_Exercise text_
○ ○ ○ ○
This edited volume takes IR in a new direction, defatalizing the ways in which we think about dominant narratives of violence, ‘peace’ and ‘liberation’, and renewing what it means to decolonize today’s world. It challenges us to confront violence and suffering and articulates another way to think the world, arguing for an understanding of the ‘present’ as a vulnerable space through which radically different temporal experiences appear. And it calls for a disruption of the "everyday politics of expediency" in the guise of neoliberalism and security.

This volume reorients the ethical and political assumptions that affectively, imaginatively, and practically captivate us, simultaneously unsettling the familiar, but dubious, promises of a modernity that decimates political life. Re-animating an international political, the authors evoke people’s struggles and movements that are neither about redemption nor erasure, but a suspension of time for radical new beginnings.
○ ○ ○ ○
_Excerpted data_
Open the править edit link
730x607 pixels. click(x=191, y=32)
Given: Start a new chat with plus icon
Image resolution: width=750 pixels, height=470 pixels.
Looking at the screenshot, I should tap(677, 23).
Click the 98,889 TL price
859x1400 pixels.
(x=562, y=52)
○ ○ ○ ○
_Task 1_
From the description of the edited volume, list the three ways, named by adverbs, in which the ethical and political assumptions "captivate us."
_Task 2_
Continue the description of the edited volume from its last sentence, in the same formal register.

_Answer 1_
affectively, imaginatively, practically

_Answer 2_
Anna M. Agathangelou is Associate Professor in Political Science and Women’s Studies at York University, Toronto, and co-director of Global Change Institute, Nicosia. Her academic interests include postcolonial and Marxist theory; transnational feminisms; critical theories of empire, colonization and slavery, race, sex and bodies; militarization of global relations; Marxist epistemologies and poetics of transformation.

Kyle D. Killian is a family therapist and Core Faculty in the Marriage and Family Therapy Program at Capella University. He has published on intercultural and interracial couples, refugee families, trauma, and self-care and vicarious resilience in helping professionals. A blogger at Psychology Today, Dr. Killian has developed measures of traumatic stress, critical thinking, cultural identity, vicarious resilience, and emotional intelligence.